[Collected data]
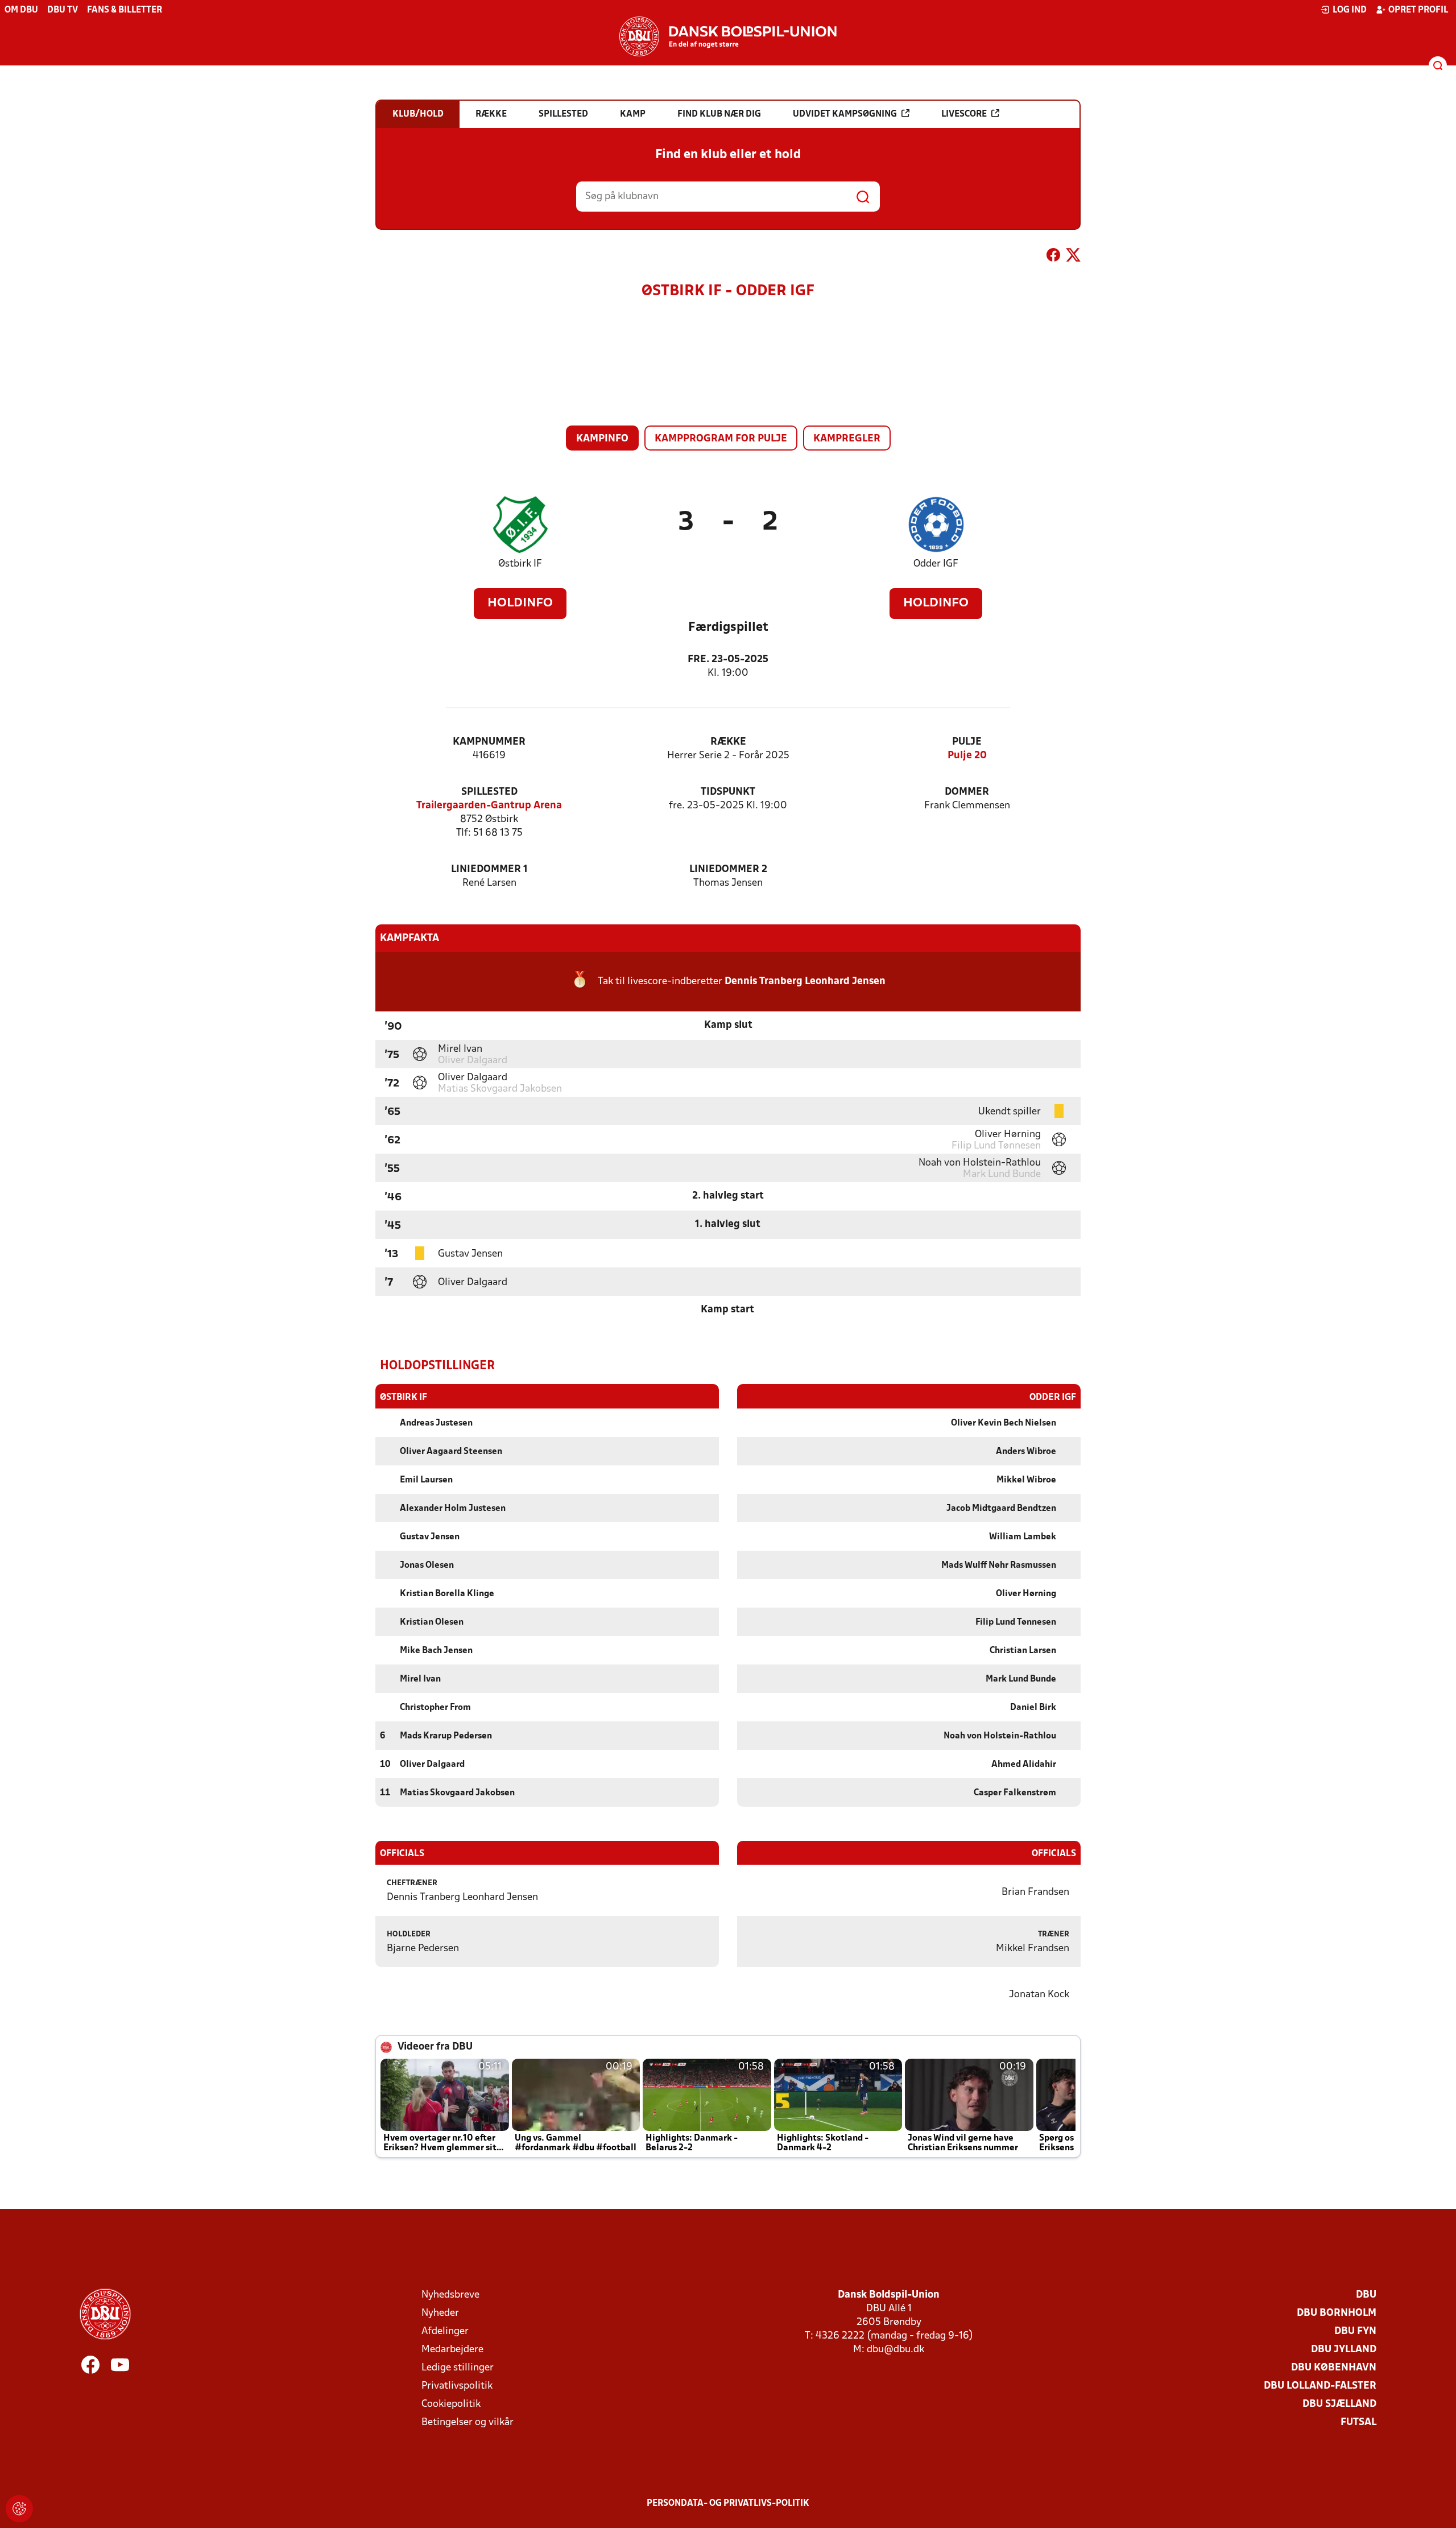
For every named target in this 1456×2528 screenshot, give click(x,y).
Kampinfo (602, 439)
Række (728, 742)
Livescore (964, 114)
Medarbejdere (452, 2349)
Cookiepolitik (451, 2404)
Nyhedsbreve (450, 2295)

WHAT TO PRODUCE.
Output all the records, word for word, with no pictures in the copy.

RESPONSE FOR THIS EXERCISE.
For every named target in this 1456×2528 screenshot, give click(x,y).
Kampinfo (602, 439)
Række (728, 742)
Livescore (964, 114)
Medarbejdere (452, 2349)
Cookiepolitik (451, 2404)
Nyhedsbreve (450, 2295)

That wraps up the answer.